The Treasury Department did not comment in response to questions about Europe’s rules.
The new natural gas?
Some energy analysts have projected there will be a booming international trade for green hydrogen and other low-carbon variants of the fuel.
Last year, the International Renewable Energy Agency released a report concluding that global cross-border trade will start to take off in the 2030s. It predicted that in 2050, one-third of all green hydrogen will be traded internationally — a higher share than natural gas today.
In its March report, DOE wrote that the U.S. has “a natural advantage for clean hydrogen production” — including cheap renewables and natural gas — that could allow it to become a net exporter of hydrogen.
Labor costs are higher in the U.S. than in much of the world, however, and siting and permitting may be harder domestically for hydrogen developers, it said.
Other obstacles to hydrogen exports relate to the physical properties of the fuel, say analysts.
Liquefied hydrogen has a much lower energy density than liquefied natural gas, for instance, meaning it requires much more space when it is being transported — a factor that would increase costs. Few ships have been built that are capable of transporting liquefied hydrogen.
“You’d need new vessels to do that,” said Bhashram of BNEF.
“The economics are really tough to make that business case work — to send hydrogen from the U.S. all over Europe,” he added.
Many hydrogen advocates say their fuel could be easily converted into ammonia and sold abroad, however.

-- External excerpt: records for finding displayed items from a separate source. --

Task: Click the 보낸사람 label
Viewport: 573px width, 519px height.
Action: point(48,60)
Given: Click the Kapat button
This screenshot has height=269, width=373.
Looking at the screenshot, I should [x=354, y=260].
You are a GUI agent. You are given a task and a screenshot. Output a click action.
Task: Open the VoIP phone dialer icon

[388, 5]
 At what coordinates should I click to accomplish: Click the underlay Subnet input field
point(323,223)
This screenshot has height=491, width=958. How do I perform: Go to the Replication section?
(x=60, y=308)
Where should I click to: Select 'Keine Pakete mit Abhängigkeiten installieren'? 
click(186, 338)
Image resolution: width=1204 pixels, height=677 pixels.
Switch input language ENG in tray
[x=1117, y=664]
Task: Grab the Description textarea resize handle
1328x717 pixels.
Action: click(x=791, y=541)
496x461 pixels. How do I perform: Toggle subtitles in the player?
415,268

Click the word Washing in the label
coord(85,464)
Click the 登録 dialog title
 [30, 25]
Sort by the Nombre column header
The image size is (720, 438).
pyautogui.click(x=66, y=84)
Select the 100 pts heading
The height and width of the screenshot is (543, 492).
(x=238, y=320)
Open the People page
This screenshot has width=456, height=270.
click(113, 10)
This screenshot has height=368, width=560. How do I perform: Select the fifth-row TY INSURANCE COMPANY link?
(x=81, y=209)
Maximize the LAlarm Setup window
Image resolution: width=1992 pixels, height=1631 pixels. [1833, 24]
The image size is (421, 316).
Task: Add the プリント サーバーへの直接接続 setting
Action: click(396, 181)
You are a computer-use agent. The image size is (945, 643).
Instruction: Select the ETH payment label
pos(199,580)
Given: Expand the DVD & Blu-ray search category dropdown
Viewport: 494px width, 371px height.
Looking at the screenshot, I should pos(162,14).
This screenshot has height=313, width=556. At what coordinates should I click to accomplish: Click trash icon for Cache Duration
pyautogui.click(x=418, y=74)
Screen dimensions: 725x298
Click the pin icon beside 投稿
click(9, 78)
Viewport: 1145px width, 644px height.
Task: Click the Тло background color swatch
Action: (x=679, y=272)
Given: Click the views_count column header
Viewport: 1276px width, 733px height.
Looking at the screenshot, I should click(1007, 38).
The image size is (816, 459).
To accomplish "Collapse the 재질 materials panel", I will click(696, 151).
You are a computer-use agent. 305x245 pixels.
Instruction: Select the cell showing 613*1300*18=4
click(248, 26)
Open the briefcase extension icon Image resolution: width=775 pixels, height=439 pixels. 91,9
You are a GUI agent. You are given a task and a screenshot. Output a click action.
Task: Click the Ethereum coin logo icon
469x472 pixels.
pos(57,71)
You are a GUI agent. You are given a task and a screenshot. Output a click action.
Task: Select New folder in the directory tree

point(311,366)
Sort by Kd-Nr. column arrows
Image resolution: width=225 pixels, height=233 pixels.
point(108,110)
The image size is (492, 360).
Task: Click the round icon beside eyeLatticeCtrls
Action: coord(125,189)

DOE lent some credence to that in its report, noting that “the largest announced offtakers” for hydrogen-derived products are interested in buying ammonia, including to meet demand in Europe.
Kevin Book, an analyst at ClearView, wrote in an email that he “would not expect very much hydrogen to move thus far, either in purity form or as ammonia.”
Most conventional, emissions-intensive hydrogen is currently made for in-house use by refiners and other industries, he noted. Europe’s goals for green hydrogen imports and the Biden administration’s target for low-carbon hydrogen production “both seem ambitious,” Book wrote.
“It is still early days to consider U.S. hydrogen exports to the E.U., or anywhere else for that matter,” he added.